Stark Effect and Nonlinear Impedance of the Asymmetric Ag-CO-Ag Junction: An Optical Rectenna

We present first-principles analysis of the Stark effect of CO adsorbed on an atomically sharp silver asperity, and current versus potential (I–V) characteristics of the Ag-CO-Ag junction. The analysis supports the suggestion that CO-bridged plasmonic junctions represent rectifying nanoantennas at optical frequencies and that the CO vibrational spectrum serves as a molecular voltmeter [M. Banik et al. ACS Nano2012, 6, 10343]. The Stark effect is principally controlled by the field-induced charge redistribution between the antibonding 2π*-orbitals of CO and the s-electrons of Ag. The Stark tuning rate of the CO stretch, 1.5 × 10–6 cm–1/V cm–1, is ∼25% larger on atomically sharp asperities than on flat Ag, and remains constant over a large window of applied fields (±0.8 V/Å). As such, both sign and strength of local electric field can be quantitatively determined by the vibrational shift of CO. The I–V curve of the Ag-CO-Ag junction is nonlinear, rendering it an effective rectifier with responsivity S = (∂2I/∂V2)/(∂I/∂V) = −2.8 μA/V at zero bias.

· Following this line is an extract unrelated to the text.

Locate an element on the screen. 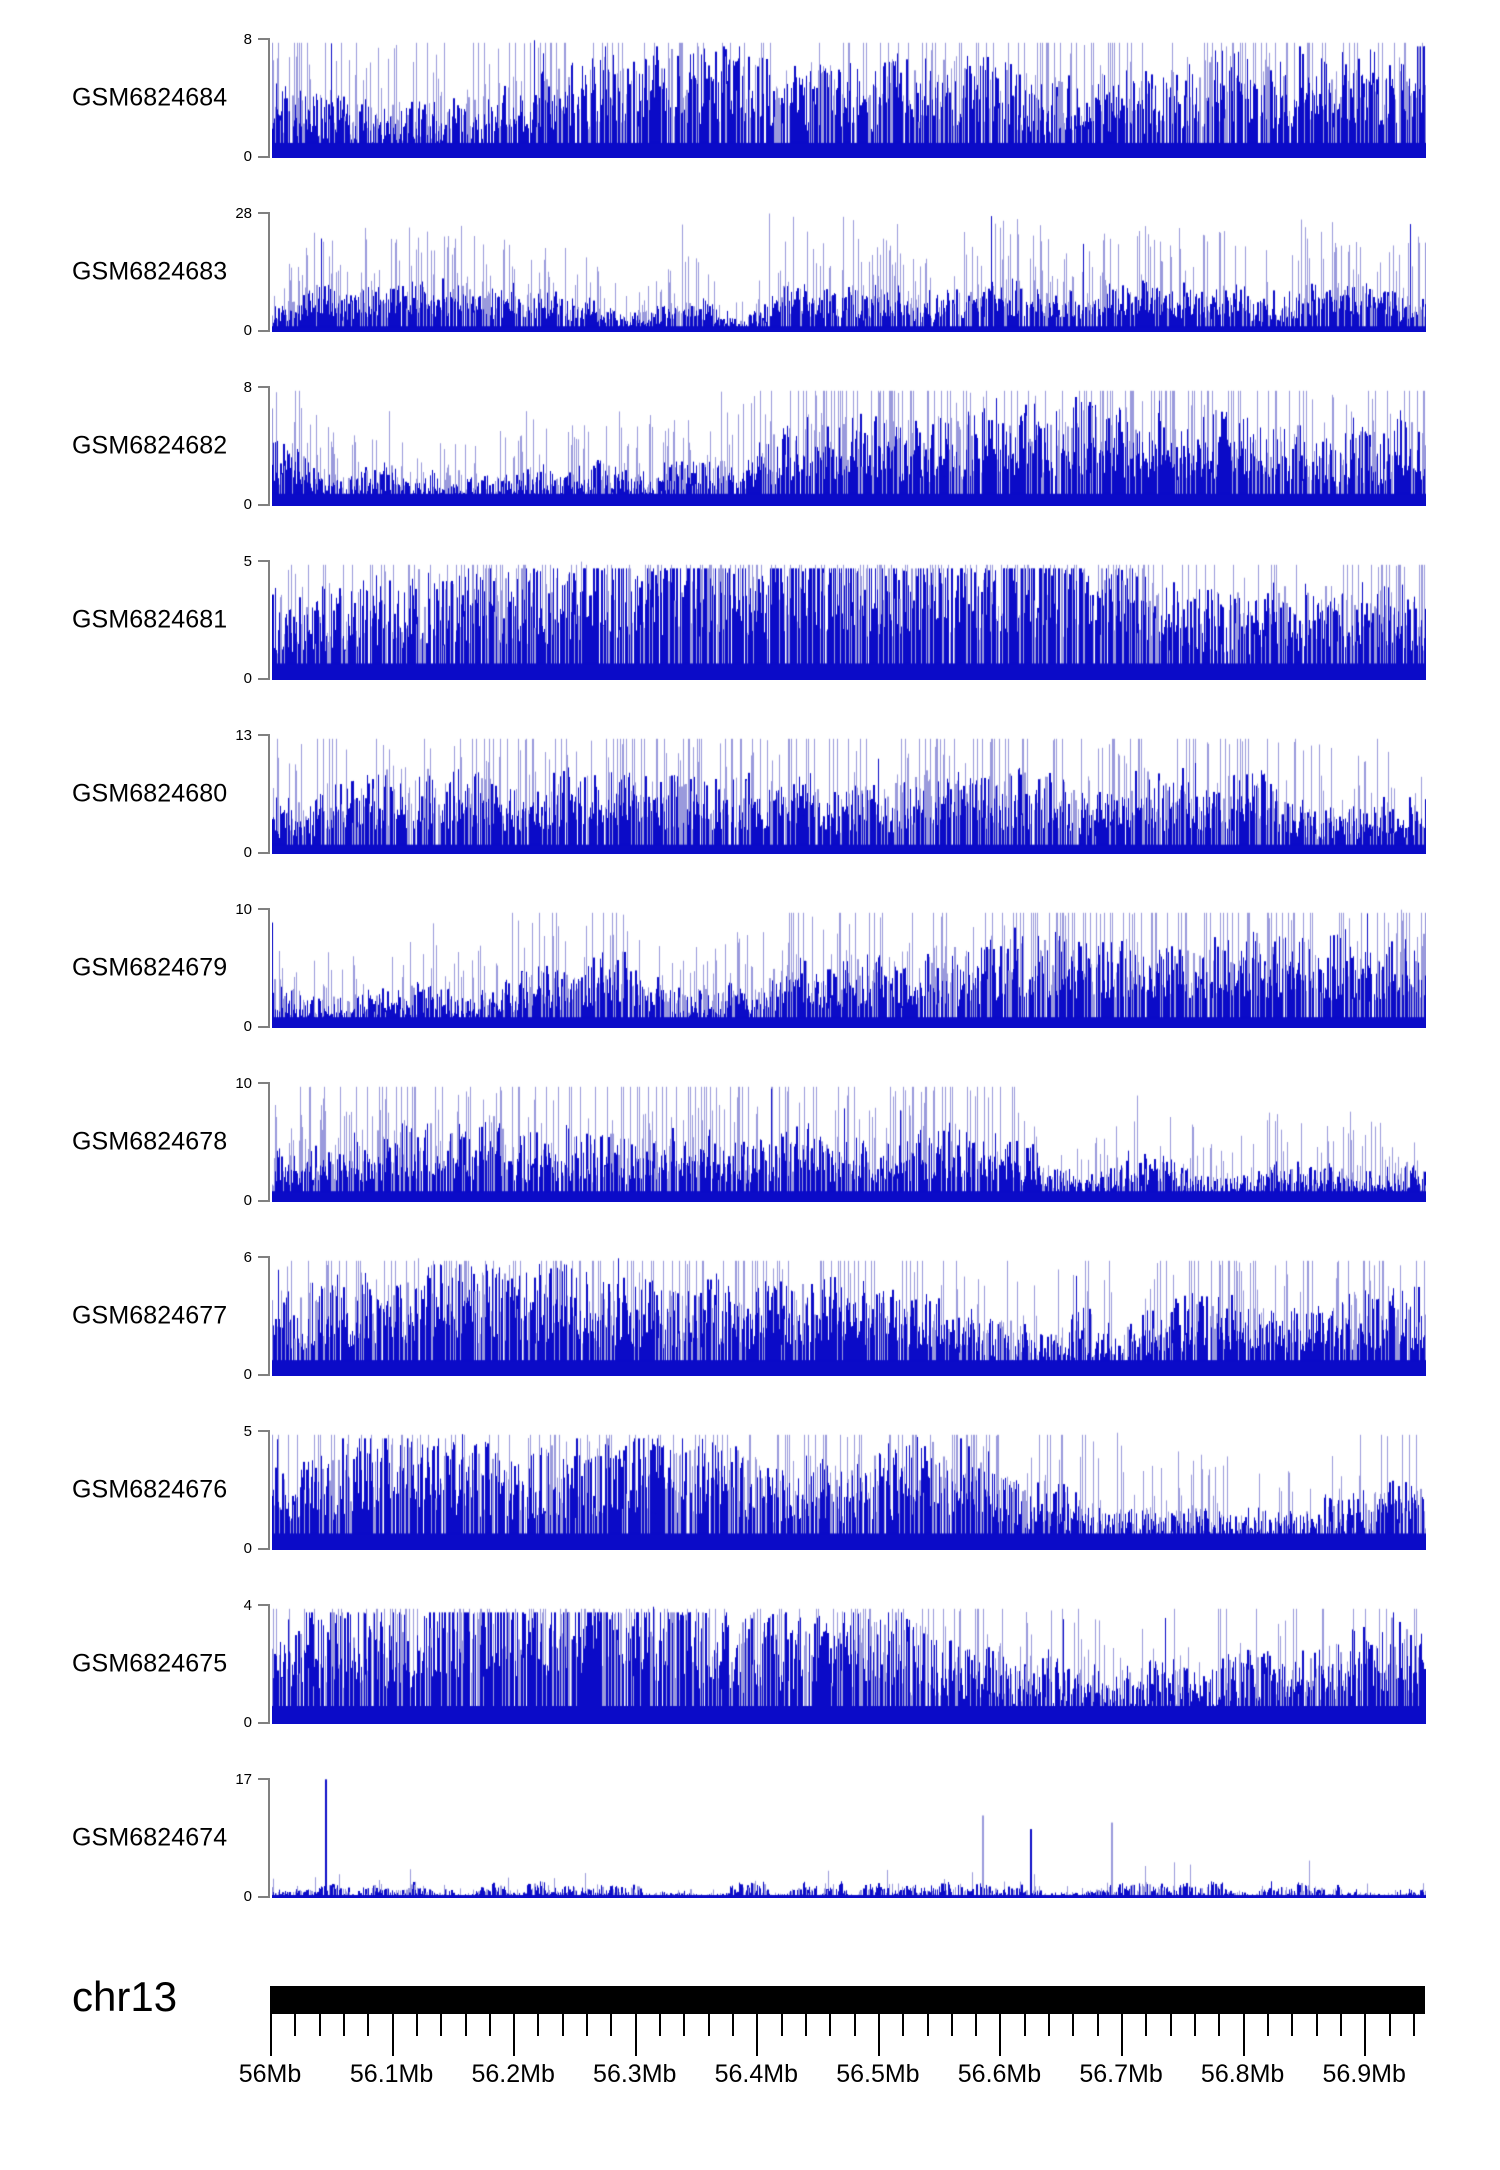  coverage-track: GSM6824678 10 0 is located at coordinates (750, 1142).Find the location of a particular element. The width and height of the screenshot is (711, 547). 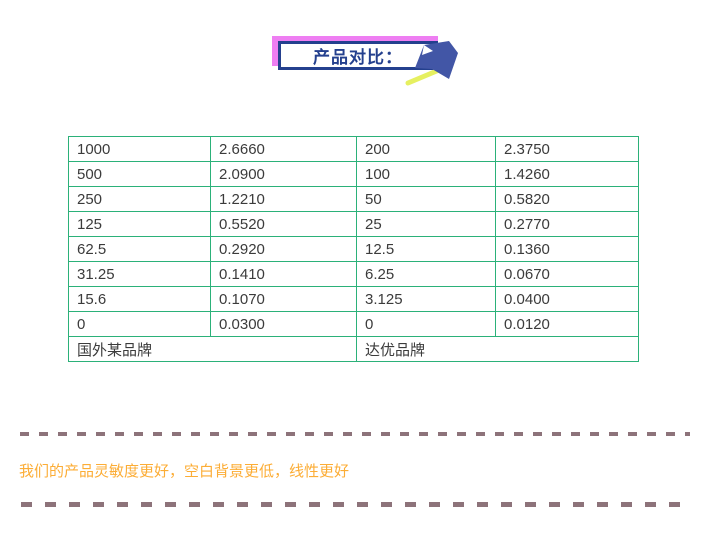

A more explicit treatment of rectification at optical frequencies is presented through time-dependent density functional simulations of the coupled electronic and nuclear degrees of freedom of the junction, to include dynamical impedance in the confirmation of the optical rectenna. The computed impedance correctly predicts the experimentally observed sign and magnitude of the rectified optical field, as measured by the Stark effect.